Responsible for rapid design, architect, prototype, and implementation of solutions to tackle the Big Data and Data Science needs.
Architect and develop highly scalable distributed data pipelines using Hadoop and/or Spark ecosystem.
Be hands on developer coding out pipelines in Python/Java.
Design and build scalable data models for large-scale analytics datasets in both SMP and MPP Architecture realms.
Performance tuning of SQL queries with a thorough understanding of database internals.
Work with Business Intelligence and Data Scientists to understand data needs and ingest rich data sources such as external claims data feeds, Electronic Health Record data, financial data, operational data, Public Data sets and social media feeds and real time streaming data.
Research, experiment, and utilize bleeding edge technologies to make data engineering efficient and resilient.
Perform code reviews and mentor other developers on the best practices.
Translate advanced business analytics problems into technical approaches that yield actionable recommendations, communicate results and educate others through design and build of insightful visualizations, reports, and presentations.
Minimum 10 years of software development and Architecture experience with multiple programming languages, technologies, and Frameworks.
Heavy development experience on the data processing side of the software development. Adept at choosing the right Data Structures and right Algorithms for data processing.
4 years of experience designing and delivering solutions utilizing Hadoop-Map reduce, Spark, Hive, and Sqoop.
Experience working NoSQL databases like HBase, Cassandra.
Experience working with Real time data streams using Kafka, Storm.
Working knowledge of Linux/Unix operating systems.
Strong background in Data warehousing and ETL principles, architecture and its implementation in large environments. Experience in handling at least Terabytes of data processing using databases like SQL Server, Azure SQL Data warehouse or other MPP databases like Vertica/RedShift.
Strong industry experience in programming languages such as Python, C# or Java, with the ability to pick up new languages and technologies quickly; understanding of cloud and distributed systems principles and experience with large-scale, big data methods.
At least 2 years of experience working on leading cloud platforms like Azure/AWS/GCP.Microsoft Azure experience is preferred.
Experience working with Microsoft Azure tools and technologies like Azure Data Factory, Azure SQL Data Warehouse, IoT Hub, and Stream Analytics is highly preferred.

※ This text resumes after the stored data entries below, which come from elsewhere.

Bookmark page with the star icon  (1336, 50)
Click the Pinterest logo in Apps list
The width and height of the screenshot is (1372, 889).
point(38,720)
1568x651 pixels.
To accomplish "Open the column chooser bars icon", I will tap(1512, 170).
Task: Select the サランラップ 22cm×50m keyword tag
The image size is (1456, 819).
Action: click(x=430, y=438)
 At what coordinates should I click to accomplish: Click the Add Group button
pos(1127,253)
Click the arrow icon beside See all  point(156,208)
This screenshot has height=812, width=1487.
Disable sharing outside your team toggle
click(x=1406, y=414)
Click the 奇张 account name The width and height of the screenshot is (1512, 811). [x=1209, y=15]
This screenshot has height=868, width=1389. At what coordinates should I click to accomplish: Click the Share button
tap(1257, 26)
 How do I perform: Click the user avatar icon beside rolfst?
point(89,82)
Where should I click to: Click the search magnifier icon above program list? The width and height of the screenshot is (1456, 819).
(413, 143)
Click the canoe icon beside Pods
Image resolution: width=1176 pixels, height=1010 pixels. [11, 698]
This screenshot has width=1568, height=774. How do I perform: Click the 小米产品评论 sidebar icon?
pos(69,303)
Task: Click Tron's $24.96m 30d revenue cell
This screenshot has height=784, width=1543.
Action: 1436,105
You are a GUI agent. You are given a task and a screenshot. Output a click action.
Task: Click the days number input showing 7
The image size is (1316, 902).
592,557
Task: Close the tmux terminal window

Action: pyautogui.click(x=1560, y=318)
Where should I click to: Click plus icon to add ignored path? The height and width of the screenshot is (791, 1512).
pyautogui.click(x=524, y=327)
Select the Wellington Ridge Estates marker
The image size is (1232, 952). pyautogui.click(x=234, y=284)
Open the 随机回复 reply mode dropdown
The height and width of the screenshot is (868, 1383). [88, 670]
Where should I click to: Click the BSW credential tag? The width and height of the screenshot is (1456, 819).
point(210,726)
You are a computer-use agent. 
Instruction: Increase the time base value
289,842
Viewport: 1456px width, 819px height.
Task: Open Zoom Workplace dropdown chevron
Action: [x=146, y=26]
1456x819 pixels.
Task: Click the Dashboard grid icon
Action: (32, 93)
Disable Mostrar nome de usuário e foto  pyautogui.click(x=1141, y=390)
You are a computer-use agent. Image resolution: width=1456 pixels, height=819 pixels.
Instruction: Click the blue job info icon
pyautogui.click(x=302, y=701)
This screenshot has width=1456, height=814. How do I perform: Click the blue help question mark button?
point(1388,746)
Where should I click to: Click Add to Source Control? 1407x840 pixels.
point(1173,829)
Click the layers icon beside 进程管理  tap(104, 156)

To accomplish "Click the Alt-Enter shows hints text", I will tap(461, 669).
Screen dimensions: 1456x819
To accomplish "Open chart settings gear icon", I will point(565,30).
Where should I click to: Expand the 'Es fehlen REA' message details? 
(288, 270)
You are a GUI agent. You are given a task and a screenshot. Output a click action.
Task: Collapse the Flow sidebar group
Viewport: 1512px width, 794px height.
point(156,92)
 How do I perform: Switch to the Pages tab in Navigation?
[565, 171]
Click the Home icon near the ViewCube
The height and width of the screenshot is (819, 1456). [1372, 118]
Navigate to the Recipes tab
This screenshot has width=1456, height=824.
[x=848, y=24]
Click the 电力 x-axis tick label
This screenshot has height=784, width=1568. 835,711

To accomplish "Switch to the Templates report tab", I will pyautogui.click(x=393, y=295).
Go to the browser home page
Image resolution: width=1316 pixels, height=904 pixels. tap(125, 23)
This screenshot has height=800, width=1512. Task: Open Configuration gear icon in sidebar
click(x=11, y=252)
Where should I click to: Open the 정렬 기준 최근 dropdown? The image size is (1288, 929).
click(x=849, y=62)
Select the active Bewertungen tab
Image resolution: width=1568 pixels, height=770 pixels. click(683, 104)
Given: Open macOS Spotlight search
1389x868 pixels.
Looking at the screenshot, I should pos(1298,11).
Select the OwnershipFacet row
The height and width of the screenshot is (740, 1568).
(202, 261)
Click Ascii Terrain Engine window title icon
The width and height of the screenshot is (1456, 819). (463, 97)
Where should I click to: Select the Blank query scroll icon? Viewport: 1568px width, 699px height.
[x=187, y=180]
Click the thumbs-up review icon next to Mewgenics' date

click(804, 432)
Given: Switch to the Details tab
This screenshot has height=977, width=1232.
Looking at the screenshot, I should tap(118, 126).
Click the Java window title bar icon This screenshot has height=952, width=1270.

Ability to evaluate multiple technologies and platforms and propose the right solution for the problem is highly desired.
Good understanding of Object oriented and Functional programming paradigms.
Familiarity with DevOps methodologies; CI/CD, Dockers, Containers, Kubernetes, Jenkins.
Work with team members and clients to assess needs, provide assistance, and resolve problems, using excellent problem-solving skills, verbal/written communication, and the ability to explain technical concepts to Leadership and business audiences;
Bachelor’s degree in Computer Science, Computer Engineering, or related field from an accredited college or university; Master’s Degree preferred.